**CHALLENGE:** Rewrite the rows from the line containing "What do you see at coordinates (182, 73)" through the end of the rows, swapping "Earbuds" for "Headphones" and keeping everything else unchanged.

**Saved data entries:**
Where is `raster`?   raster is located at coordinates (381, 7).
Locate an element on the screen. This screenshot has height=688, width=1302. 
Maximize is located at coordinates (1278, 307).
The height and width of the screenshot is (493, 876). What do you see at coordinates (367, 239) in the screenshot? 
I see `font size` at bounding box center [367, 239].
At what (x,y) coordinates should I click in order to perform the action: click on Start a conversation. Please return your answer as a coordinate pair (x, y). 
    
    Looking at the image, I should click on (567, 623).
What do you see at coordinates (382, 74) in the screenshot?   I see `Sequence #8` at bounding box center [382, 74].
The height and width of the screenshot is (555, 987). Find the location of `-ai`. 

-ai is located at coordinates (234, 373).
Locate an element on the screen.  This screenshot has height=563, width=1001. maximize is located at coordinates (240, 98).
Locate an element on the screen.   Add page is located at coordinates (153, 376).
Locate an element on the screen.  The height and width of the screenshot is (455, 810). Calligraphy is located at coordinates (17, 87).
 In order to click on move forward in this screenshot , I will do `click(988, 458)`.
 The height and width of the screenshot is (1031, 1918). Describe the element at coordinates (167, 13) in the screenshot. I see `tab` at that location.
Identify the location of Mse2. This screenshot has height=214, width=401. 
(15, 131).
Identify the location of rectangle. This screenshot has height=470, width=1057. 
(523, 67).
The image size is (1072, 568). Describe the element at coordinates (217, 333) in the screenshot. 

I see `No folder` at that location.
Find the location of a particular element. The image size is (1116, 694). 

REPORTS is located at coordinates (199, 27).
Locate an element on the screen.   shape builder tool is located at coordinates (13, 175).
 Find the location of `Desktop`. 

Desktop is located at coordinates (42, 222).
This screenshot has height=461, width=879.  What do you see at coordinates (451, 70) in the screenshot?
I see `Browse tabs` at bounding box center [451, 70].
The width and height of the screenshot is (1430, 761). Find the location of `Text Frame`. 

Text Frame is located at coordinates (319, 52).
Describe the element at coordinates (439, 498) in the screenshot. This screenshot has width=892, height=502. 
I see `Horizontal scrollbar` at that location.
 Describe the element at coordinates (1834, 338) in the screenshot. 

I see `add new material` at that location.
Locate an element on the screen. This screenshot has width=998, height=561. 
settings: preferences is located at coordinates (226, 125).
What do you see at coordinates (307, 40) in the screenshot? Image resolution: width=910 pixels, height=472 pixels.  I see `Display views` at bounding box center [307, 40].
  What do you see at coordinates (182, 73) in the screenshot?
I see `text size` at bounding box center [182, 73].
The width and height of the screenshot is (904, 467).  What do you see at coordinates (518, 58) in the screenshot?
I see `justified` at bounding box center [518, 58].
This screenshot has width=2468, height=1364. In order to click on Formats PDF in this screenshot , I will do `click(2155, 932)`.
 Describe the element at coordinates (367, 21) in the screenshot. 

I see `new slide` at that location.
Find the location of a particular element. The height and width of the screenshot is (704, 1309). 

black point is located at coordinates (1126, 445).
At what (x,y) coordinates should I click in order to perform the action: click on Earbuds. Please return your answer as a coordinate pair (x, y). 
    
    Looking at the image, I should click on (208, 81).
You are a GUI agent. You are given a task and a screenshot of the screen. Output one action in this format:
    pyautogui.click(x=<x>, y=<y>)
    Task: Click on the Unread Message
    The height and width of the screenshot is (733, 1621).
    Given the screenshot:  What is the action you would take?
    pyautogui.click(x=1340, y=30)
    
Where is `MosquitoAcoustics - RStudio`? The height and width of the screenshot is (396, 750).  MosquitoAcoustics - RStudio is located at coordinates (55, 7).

**RESPONSE TO THE EXERCISE:**
  What do you see at coordinates (182, 73) in the screenshot?
I see `text size` at bounding box center [182, 73].
The width and height of the screenshot is (904, 467).  What do you see at coordinates (518, 58) in the screenshot?
I see `justified` at bounding box center [518, 58].
This screenshot has width=2468, height=1364. In order to click on Formats PDF in this screenshot , I will do `click(2155, 932)`.
 Describe the element at coordinates (367, 21) in the screenshot. 

I see `new slide` at that location.
Find the location of a particular element. The height and width of the screenshot is (704, 1309). 

black point is located at coordinates (1126, 445).
At what (x,y) coordinates should I click in order to perform the action: click on Headphones. Please return your answer as a coordinate pair (x, y). 
    
    Looking at the image, I should click on (208, 81).
You are a GUI agent. You are given a task and a screenshot of the screen. Output one action in this format:
    pyautogui.click(x=<x>, y=<y>)
    Task: Click on the Unread Message
    The height and width of the screenshot is (733, 1621).
    Given the screenshot:  What is the action you would take?
    pyautogui.click(x=1340, y=30)
    
Where is `MosquitoAcoustics - RStudio`? The height and width of the screenshot is (396, 750).  MosquitoAcoustics - RStudio is located at coordinates (55, 7).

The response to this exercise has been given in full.